### WHAT IS BEING ASKED
Below are the records; work out how many lines among them contain "size", and write nothing besides that number.

(MATERIAL FOR THIS EXERCISE begins)

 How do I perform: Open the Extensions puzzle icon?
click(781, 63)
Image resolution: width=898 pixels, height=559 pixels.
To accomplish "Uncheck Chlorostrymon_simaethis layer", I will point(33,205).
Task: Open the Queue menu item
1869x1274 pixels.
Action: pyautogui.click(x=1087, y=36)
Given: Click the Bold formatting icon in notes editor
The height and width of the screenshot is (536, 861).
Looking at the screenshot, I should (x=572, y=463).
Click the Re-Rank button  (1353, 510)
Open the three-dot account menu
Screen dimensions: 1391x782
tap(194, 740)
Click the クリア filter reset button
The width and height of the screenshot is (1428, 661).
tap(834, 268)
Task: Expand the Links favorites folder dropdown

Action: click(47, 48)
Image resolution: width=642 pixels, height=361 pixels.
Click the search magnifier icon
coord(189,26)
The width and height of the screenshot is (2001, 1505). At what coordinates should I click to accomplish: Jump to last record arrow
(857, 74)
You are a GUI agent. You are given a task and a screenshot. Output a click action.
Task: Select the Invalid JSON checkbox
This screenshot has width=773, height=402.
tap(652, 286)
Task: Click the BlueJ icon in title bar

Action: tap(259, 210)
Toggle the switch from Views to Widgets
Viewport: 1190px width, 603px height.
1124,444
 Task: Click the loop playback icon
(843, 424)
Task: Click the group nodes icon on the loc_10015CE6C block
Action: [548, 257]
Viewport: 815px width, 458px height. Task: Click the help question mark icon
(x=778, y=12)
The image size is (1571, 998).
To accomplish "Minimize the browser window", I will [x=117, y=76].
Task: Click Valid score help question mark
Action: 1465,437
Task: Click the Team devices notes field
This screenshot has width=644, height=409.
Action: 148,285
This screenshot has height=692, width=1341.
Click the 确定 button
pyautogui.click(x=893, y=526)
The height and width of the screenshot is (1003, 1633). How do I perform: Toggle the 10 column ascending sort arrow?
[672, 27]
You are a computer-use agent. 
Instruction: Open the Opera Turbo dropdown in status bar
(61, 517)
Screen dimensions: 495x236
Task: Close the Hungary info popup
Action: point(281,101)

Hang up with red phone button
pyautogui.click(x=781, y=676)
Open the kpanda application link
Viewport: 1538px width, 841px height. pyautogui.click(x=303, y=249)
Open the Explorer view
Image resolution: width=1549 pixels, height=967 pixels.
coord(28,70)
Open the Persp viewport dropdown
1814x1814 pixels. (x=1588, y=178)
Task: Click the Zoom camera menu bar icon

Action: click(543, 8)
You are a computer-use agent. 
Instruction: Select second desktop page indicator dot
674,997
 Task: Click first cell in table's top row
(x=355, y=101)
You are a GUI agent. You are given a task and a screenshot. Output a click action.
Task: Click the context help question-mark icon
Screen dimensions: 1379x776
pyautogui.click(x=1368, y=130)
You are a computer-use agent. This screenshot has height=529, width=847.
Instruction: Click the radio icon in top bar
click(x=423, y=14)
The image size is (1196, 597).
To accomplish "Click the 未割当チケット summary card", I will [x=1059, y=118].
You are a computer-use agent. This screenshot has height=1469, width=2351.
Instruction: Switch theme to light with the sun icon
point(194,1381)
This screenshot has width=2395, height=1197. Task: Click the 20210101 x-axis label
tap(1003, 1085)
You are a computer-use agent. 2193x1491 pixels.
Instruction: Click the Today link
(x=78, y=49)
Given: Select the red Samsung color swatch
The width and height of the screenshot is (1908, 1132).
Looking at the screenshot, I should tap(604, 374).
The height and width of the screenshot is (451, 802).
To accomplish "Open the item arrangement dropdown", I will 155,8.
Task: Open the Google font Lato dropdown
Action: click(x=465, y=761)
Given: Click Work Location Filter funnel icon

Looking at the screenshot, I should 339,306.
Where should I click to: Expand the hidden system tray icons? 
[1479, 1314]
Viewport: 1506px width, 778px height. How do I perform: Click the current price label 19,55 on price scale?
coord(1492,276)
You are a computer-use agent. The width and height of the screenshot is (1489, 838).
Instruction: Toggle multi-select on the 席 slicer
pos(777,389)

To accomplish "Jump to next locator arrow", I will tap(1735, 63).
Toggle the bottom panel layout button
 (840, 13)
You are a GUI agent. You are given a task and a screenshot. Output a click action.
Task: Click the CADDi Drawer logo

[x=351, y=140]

(MATERIAL FOR THIS EXERCISE ends)

### RESULT
2